→ WORK REQUEST: For this task, extract exactly the lines of the data below, from the line containing "Task: Click the headset Техподдержка icon" through the last one, with pictures left out.

→ EXTRACTED MATERIAL:
= = = =

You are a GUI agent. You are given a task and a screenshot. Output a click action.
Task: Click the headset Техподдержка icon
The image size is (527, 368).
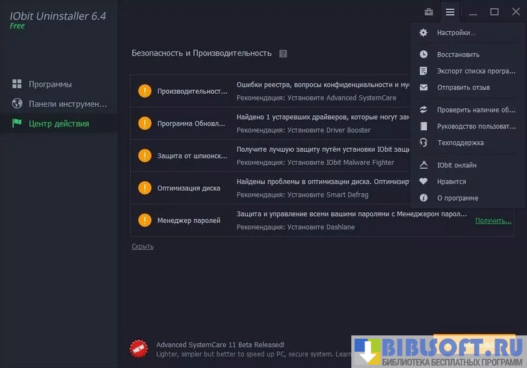tap(424, 143)
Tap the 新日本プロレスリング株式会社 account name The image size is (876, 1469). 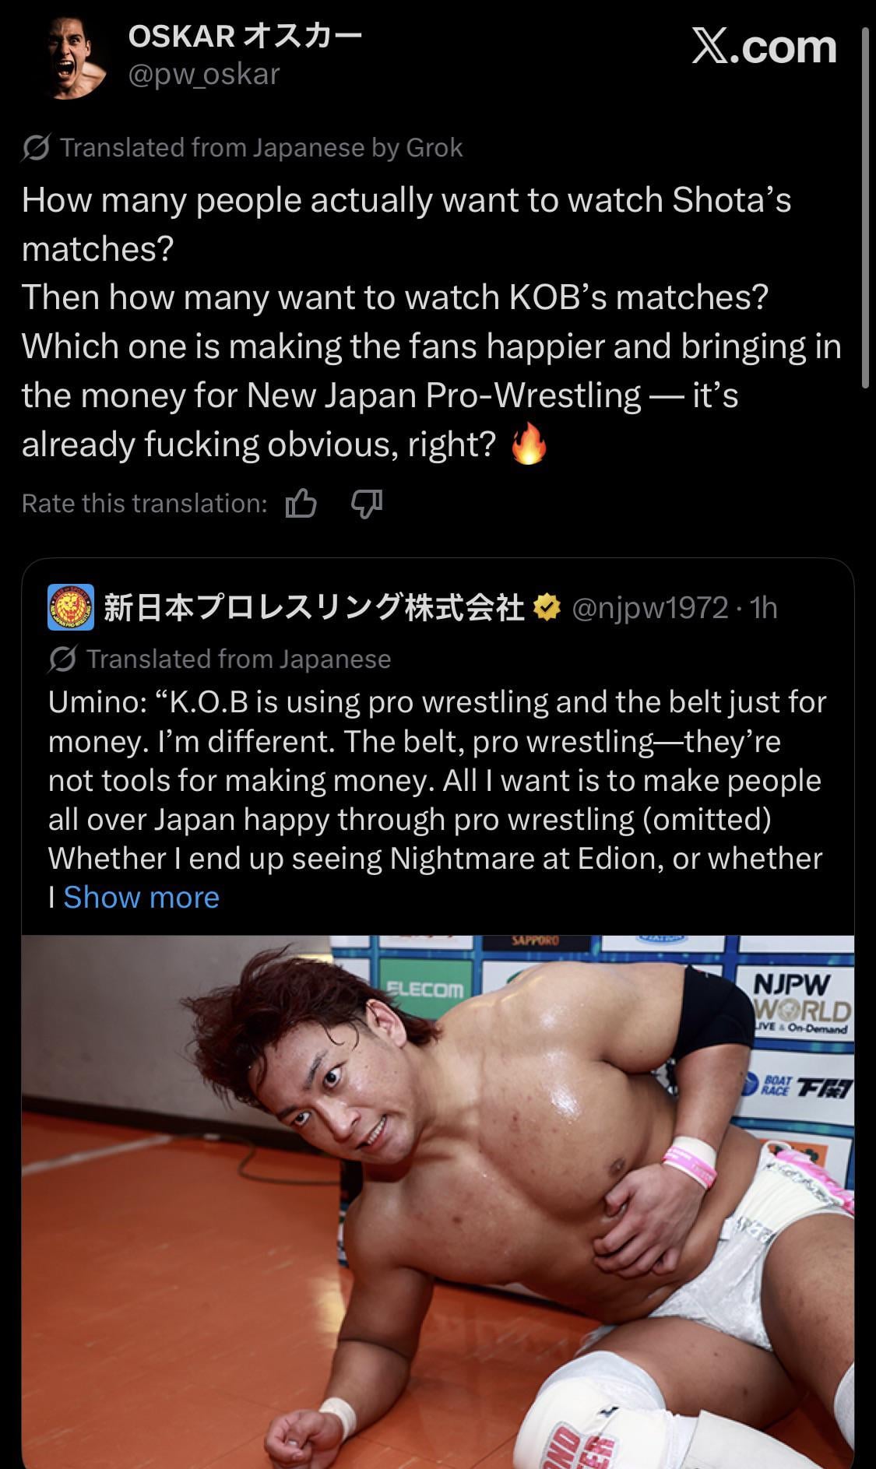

= = = =

→ OUTPUT OF THE TASK:
Task: Click the headset Техподдержка icon
The image size is (527, 368).
tap(424, 143)
Tap the 新日本プロレスリング株式会社 account name The image size is (876, 1469). 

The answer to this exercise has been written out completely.